**Exercise**
Only those lines from the one with "60's (311, 675)" through the last line of the material belong in the answer, each repeated exactly.

[Extracted information — start]

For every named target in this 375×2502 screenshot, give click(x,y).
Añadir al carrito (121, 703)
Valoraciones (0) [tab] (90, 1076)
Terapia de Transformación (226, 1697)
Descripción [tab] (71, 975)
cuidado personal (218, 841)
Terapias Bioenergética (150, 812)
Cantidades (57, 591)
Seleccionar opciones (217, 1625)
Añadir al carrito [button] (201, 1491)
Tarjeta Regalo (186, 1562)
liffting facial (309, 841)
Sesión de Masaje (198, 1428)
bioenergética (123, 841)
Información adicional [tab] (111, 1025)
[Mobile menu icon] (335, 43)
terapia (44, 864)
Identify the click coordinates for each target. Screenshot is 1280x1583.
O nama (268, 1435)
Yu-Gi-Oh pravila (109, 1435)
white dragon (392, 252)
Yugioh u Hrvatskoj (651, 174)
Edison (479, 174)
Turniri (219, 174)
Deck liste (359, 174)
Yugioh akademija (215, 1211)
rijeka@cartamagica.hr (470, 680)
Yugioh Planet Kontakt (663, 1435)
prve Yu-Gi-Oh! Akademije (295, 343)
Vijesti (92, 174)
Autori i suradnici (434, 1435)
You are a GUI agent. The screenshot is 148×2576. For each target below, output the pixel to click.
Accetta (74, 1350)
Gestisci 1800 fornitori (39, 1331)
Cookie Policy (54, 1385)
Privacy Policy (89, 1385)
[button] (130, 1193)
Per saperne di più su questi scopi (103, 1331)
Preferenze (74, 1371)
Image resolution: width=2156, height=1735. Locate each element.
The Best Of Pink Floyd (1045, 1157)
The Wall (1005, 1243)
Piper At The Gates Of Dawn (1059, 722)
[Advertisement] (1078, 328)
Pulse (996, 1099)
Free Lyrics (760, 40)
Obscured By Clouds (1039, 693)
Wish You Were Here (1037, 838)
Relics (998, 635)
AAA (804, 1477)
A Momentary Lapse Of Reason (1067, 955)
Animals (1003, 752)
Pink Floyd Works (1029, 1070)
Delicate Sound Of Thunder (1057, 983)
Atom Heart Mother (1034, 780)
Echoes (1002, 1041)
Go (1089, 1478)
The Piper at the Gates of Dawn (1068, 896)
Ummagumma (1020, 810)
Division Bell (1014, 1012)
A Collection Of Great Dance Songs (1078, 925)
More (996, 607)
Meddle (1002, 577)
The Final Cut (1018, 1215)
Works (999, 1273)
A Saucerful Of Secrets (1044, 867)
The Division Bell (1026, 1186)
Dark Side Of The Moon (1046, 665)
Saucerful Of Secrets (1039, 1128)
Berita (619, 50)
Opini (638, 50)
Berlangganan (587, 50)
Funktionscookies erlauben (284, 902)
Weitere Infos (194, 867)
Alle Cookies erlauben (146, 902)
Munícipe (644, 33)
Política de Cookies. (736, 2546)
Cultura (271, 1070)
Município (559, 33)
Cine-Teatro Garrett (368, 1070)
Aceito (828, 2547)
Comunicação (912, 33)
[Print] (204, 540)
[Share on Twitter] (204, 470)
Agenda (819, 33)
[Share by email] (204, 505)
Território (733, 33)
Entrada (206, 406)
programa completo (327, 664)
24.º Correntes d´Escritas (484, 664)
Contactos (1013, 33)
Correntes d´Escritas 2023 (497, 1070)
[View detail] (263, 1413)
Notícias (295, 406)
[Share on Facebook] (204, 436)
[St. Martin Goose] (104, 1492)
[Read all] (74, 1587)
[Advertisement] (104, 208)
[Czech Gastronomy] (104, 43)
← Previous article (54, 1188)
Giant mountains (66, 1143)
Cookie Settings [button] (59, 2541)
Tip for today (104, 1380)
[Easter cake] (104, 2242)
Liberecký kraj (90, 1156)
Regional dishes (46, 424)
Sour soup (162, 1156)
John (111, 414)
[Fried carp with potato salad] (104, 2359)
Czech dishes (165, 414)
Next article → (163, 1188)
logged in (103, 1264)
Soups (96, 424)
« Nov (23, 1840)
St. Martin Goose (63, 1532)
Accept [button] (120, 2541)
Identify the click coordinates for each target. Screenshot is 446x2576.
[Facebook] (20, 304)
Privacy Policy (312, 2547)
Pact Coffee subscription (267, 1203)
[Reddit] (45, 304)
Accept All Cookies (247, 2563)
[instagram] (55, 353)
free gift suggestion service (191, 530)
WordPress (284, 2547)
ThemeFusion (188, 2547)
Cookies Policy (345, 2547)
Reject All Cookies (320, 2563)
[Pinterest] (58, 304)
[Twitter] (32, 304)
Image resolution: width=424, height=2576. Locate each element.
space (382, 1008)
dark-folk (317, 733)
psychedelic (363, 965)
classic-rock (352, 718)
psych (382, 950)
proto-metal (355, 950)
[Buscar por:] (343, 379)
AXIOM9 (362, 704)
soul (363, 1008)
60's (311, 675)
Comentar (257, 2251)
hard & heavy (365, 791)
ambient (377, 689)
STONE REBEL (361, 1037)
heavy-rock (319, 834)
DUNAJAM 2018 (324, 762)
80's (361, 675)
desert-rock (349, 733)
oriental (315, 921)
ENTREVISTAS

[Extracted information — finish]

**Finished task**
60's (311, 675)
Comentar (257, 2251)
hard & heavy (365, 791)
ambient (377, 689)
STONE REBEL (361, 1037)
heavy-rock (319, 834)
DUNAJAM 2018 (324, 762)
80's (361, 675)
desert-rock (349, 733)
oriental (315, 921)
ENTREVISTAS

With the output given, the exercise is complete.